219. Maurin Quina. 1906.
Artist: Leonetto Cappiello
46 1/4 x 62 5/8 in./117.5 x 159.2 cm
Est: $2,500-$3,000.

“Free the liqueur!” That’s what the Little Green Devil seems to be expressing in Cappiello’s iconic poster. Ironically, the LGD’s sentiment was pinpoint accurate, though not in the way he (or Cappiello) was expecting.

Maurin Quina is flavored with cherry and quinine, but Cappiello was clearly making an allusion to the deliciously wicked Green Fairy, absinthe. It wasn’t the best time for that. In early 1906, the Swiss laborer Jean Lanfray was tried and convicted for the murder of his family in a drunken frenzy, a landmark event the papers called “The Absinthe Murders.”

The public turned against absinthe in a huge way. Maurin Quina couldn’t get off the ground; the liqueur ceased production that year. Nothing was left of the drink but the immortal poster.

Until quite recently. In the last decade, the poster’s iconic stature convinced liquor producers to rummage through their back catalogue and reconstitute Maurin Quina. You can now find it at specialty liquor shops. The great escape, here, is Maurin Quina’s escape from oblivion – on the back of this magnificent lithograph.

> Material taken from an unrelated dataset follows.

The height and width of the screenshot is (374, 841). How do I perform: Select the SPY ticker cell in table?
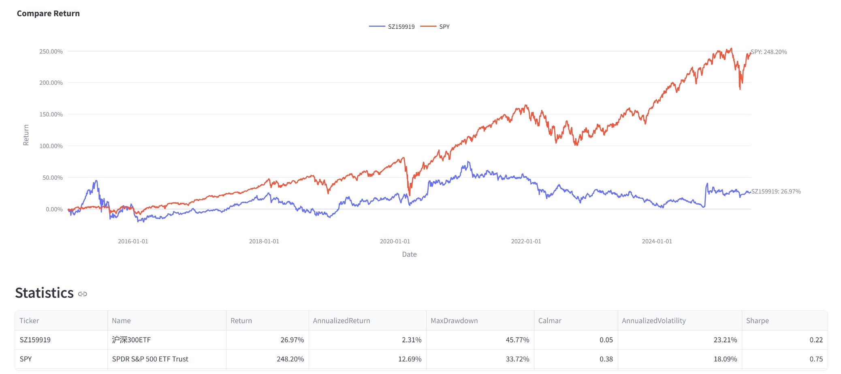click(26, 359)
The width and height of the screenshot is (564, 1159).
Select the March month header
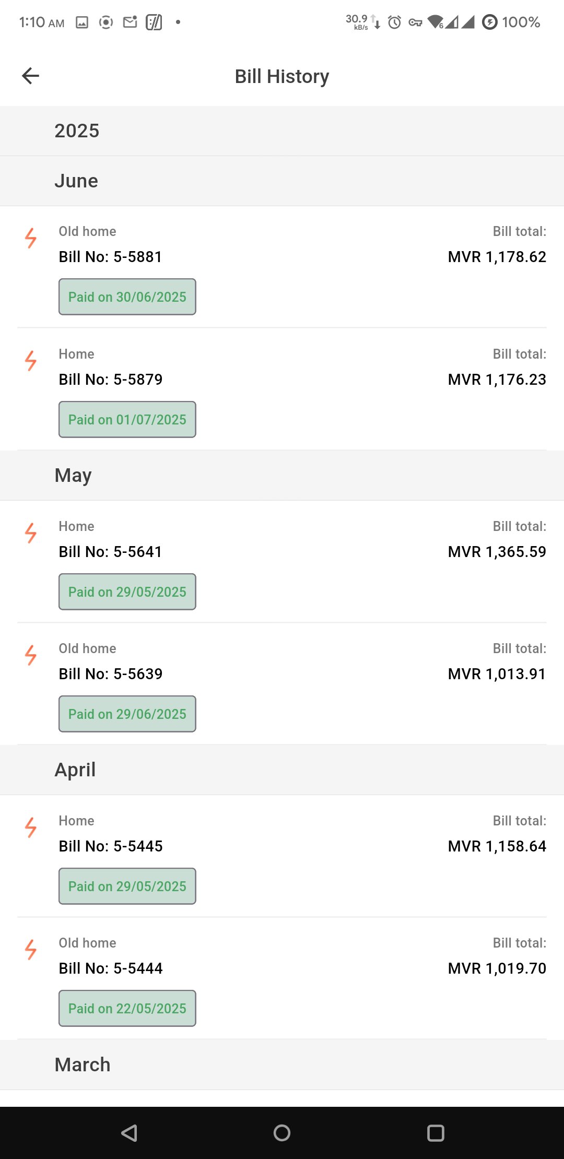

333. Bummelstudenten. ca. 1916.
Artist: Julius Klinger
37 x 26 in./94 x 66 cm
Est: $1,700-$2,000.

Klinger became one of Germany’s most forward-thinking graphic designers in the inter-war years, with an eye for strong geometrical symmetries and small touches of wit. Here’s a Berliner Theater poster for the silent film “Bummelstudenten,” by Rudolf Bernauer, released in 1916. Literal translation: “Student Stroll.” More accurate: “Permanent Student” (!) Equipped with guitar, and fruit and libations at the ready, this superannuated university lad is about to charm himself into the arms of a society girl – escaping from adult responsibilities, and, quite possibly, the Great War itself.

Klinger was not so lucky. Though he became one of the most interesting and influential graphic designers in Berlin, the Nazis shut down the Jewish-owned business he worked for. Then, as Klinger was Jewish himself, they “deported” him. He was presumed dead in Minsk in 1942.

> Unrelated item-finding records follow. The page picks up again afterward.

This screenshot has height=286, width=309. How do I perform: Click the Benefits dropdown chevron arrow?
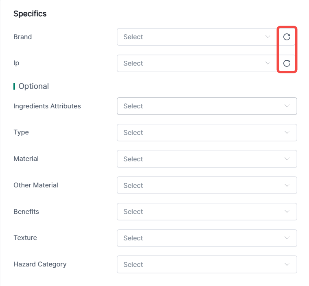tap(287, 211)
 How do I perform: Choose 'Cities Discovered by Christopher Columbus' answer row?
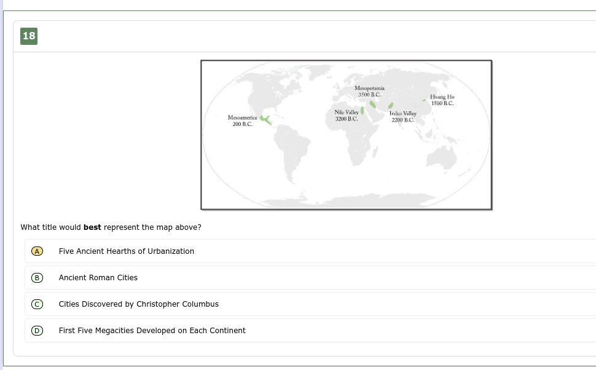point(138,304)
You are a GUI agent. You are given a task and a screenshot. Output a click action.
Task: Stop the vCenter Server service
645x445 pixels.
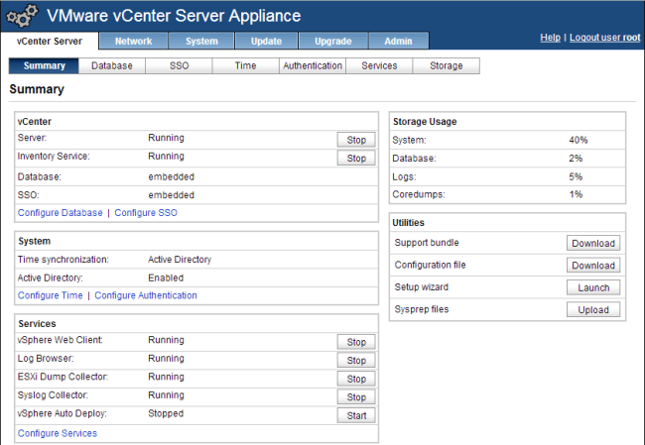356,140
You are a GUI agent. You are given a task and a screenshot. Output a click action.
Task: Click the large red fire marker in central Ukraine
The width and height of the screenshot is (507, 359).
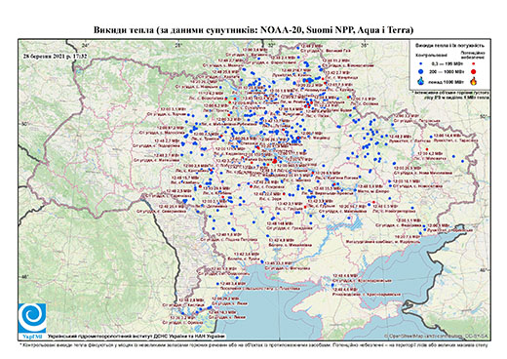[x=275, y=161]
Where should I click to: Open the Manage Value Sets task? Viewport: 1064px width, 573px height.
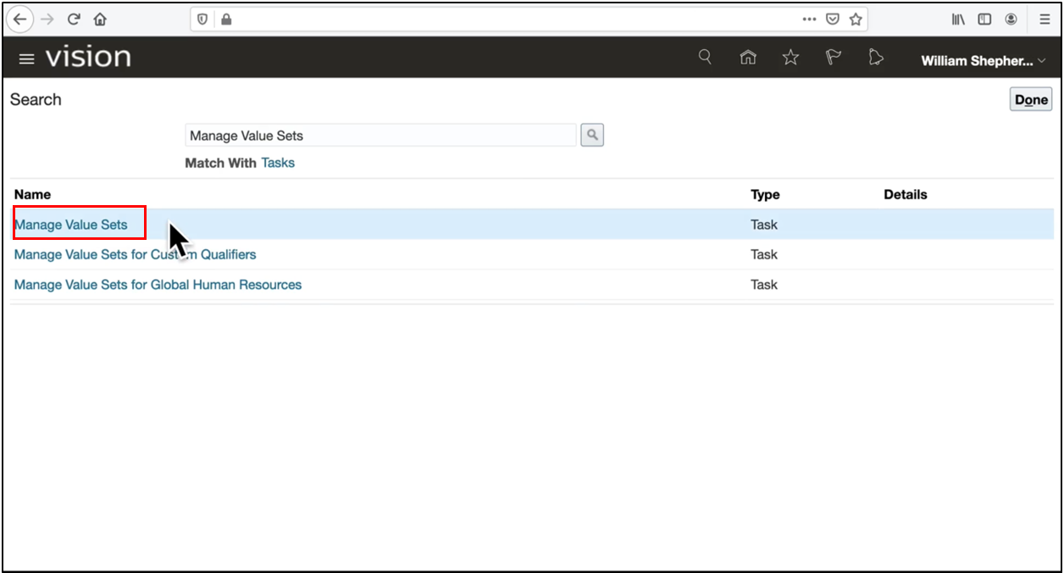click(71, 225)
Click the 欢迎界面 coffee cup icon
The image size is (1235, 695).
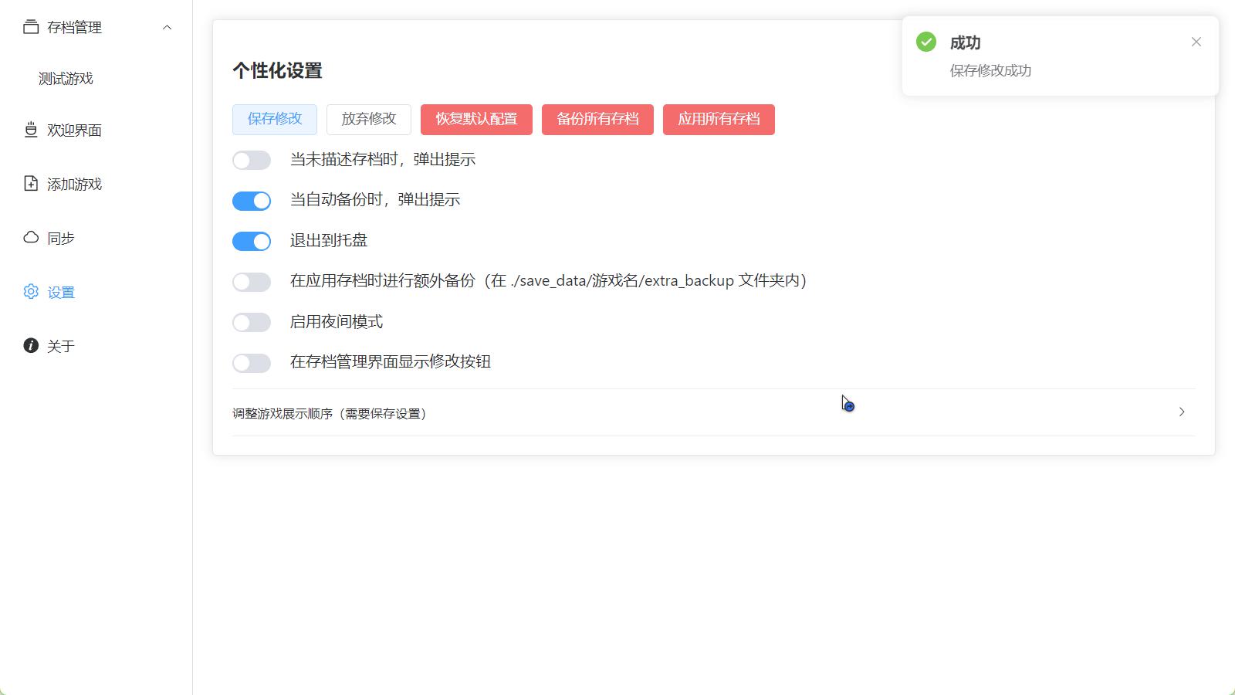coord(29,130)
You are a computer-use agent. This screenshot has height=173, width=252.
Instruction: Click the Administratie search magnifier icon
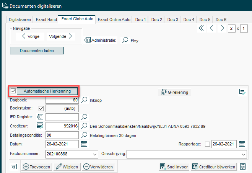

396. Casino de Paris / Nouveau Théâtre. ca. 1895.
Artist: Pal
32 1/4 x 48 1/4 in./82 x 122.5 cm
Est: $2,000-$2,500.

Truth escapes from the well, in order to throw mirror-light on the world! It’s one of the recurring tropes of the French 1890s, derived from an aphorism by Democritus: “Of truth we know nothing, for truth is in a well” (or, less metaphorically, Truth is hidden, dark and deep, and one must dig for it). It was portrayed, in allegorical form, in at least two major paintings of the period (by Gérôme and Debat-Ponsin), and was adapted in several posters as well. Here, Pal puts a humorous, sardonic spin on the saying for the Casino de Paris’ “Les Dessous de L’Année,” a satirical revue featuring the low-lights of the year gone by. That’s Naked Truth, clambering up with a mirror to show everyone their true faces. Below, the red glow of a fire and its pitch-black smoke rises up, as if to suggest that this is a roast, and everyone will get burned.

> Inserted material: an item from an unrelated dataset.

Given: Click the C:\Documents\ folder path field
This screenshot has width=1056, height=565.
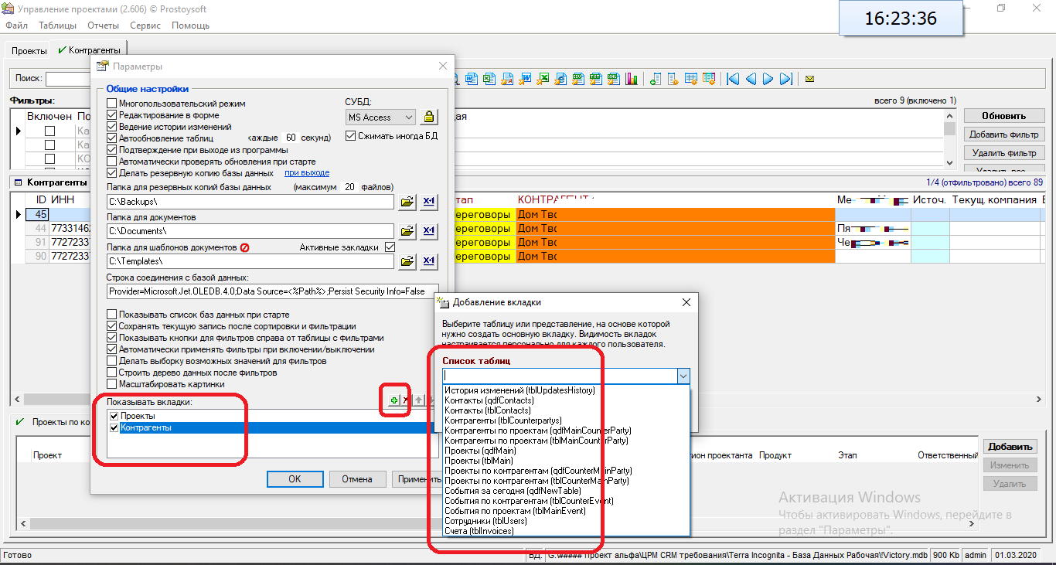Looking at the screenshot, I should [250, 231].

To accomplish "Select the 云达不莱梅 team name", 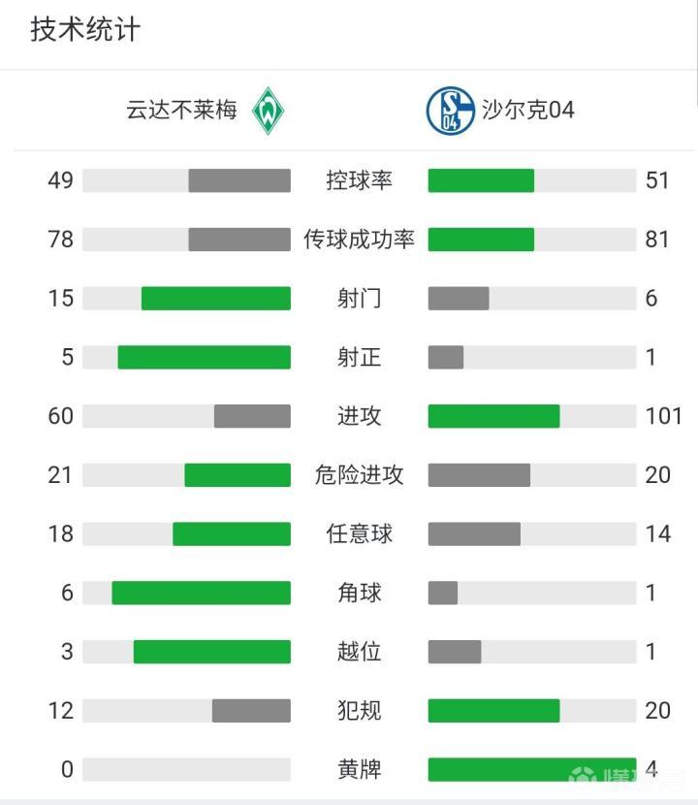I will tap(181, 110).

Given the status of truth these days, we could use a bit more of this.

281. Affiches Illustrées. 1894.
Artist: Leon Dardenne
24 1/4 x 32 1/4 in./61.5 x 81.7 cm
Est: $1,400-$1,700.

In your face! Mademoiselle de l’Affiche thrusts her brush into the nose of a stunned Pierrot in a grand assertion of artistic control. The poster announces that the artist, Leon Dardenne, will now be solely in charge of all posters produced by the Bulens printing firm: an escape from servitude! Sticking it to the Man! An audacious design for its time, and for ours as well.